You can see and hear the players and singers locking in on each song; the chemistry is palpable. The performances feel fresh, not overworked, so you can actually feel the arrangements coalescing. “It was a magical night,” Francois Lamoureux says without a hint of hype in his voice, just admiration. The old church “embraced” the music, Jeff Bird says.

In true Cowboy Junkies fashion, there’s very little in the way of flashy playing or musicians and singers calling attention to themselves. Yet the interlocking parts seem just about perfect, and there are so many little touches that make Trinity Revisited the masterpiece it is: Bird’s wah-wah mandolin on “Sweet Jane”; the elegant but soulful interweaving of Natalie’s, Margo’s and Ryan Timmins’ voices on “Misguided Angel”; the melancholy interplay of Bird’s fiddle and Merchant’s piano and vocal on “To Love is to Bury,” about which Francois Lamoureux comments: “That was challenging because we had to mike the violin and there were so many cameramen and so much noise because of all the people working, and everything was ambient-miked, so everybody had to be really quiet. That was the one I was most worried about, but Natalie has such a haunting voice and Jeff plays so beautifully.
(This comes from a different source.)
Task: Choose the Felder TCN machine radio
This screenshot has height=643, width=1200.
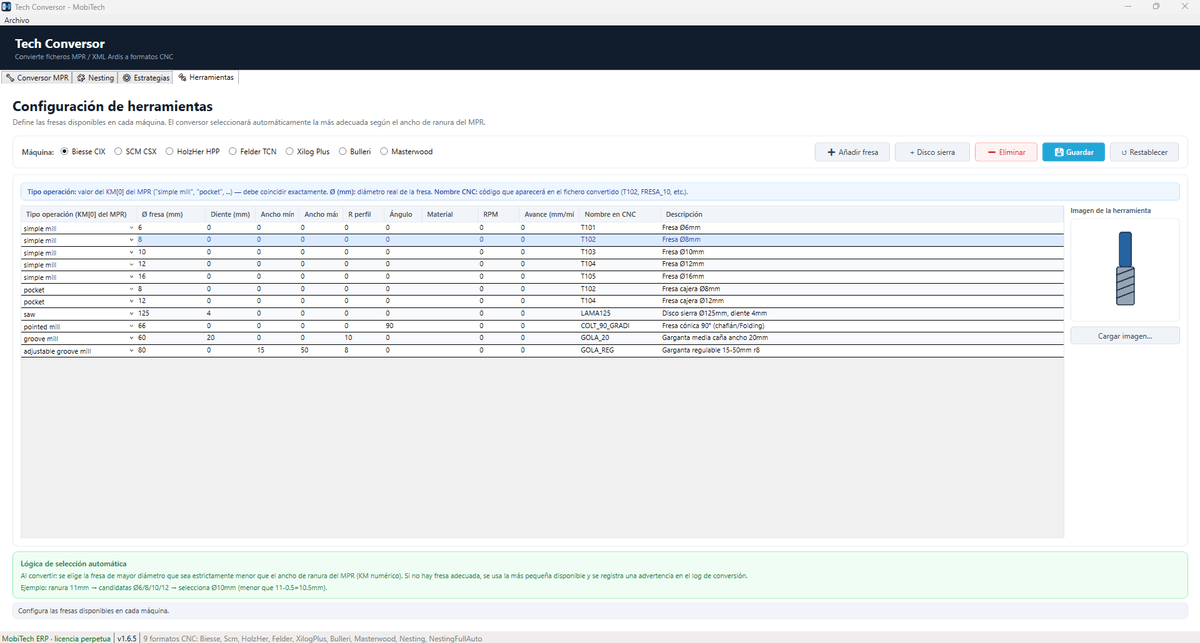Action: [252, 152]
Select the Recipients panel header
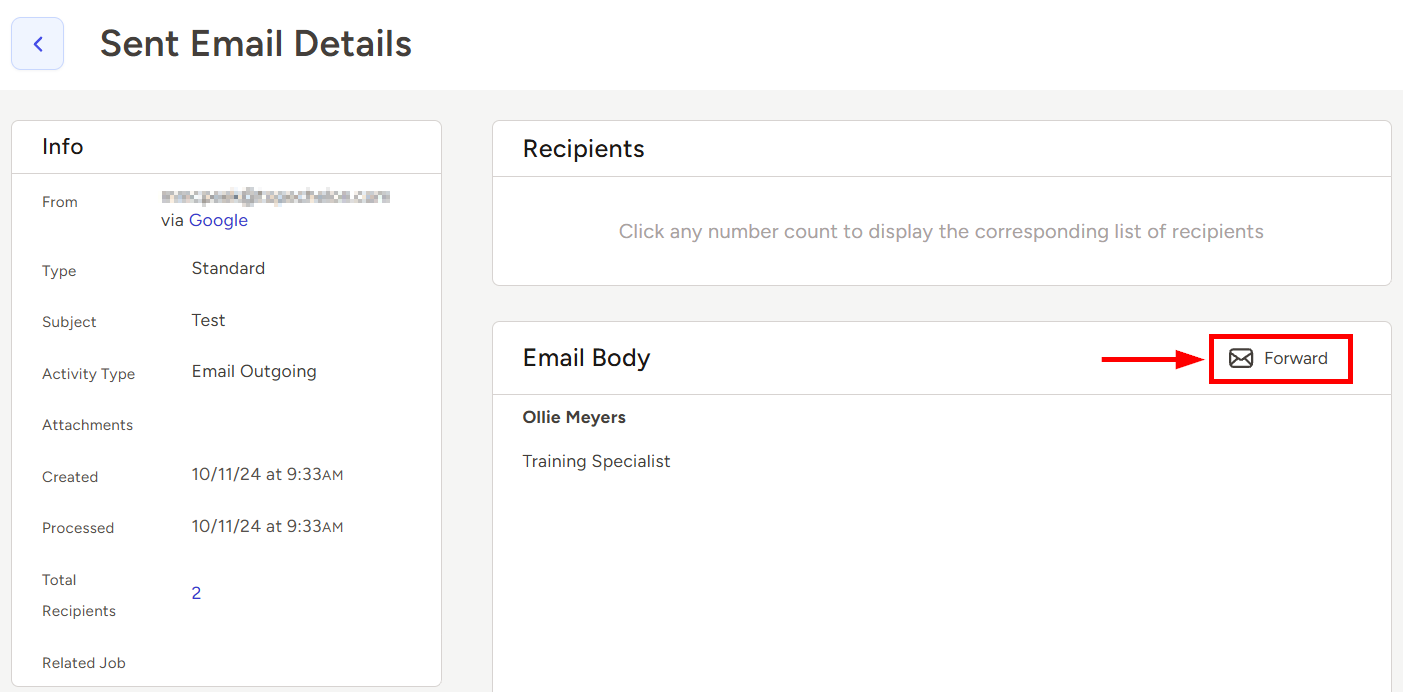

“I think there’s a lot of spontaneity in this music,” he concludes, “and that’s because of who they are. The Cowboy Junkies have never stopped to analyze what makes them great. They just go and do it. There’s a lot of thought behind what they do, but they’re also not afraid to take chances or leave things open to chance. It was a risk going back to that church 20 years later, but they had the right approach and the right attitude.

“People have been listening to this music for 20 years, so they have their own opinions of how it ‘should’ sound, and probably also their own imagination of how the church looks. It’s hard because it’s like reading a novel and then the movie comes out. Is it going to be as good as your imagination? That’s the chance you take. I think it’s great they’re willing to take chances.”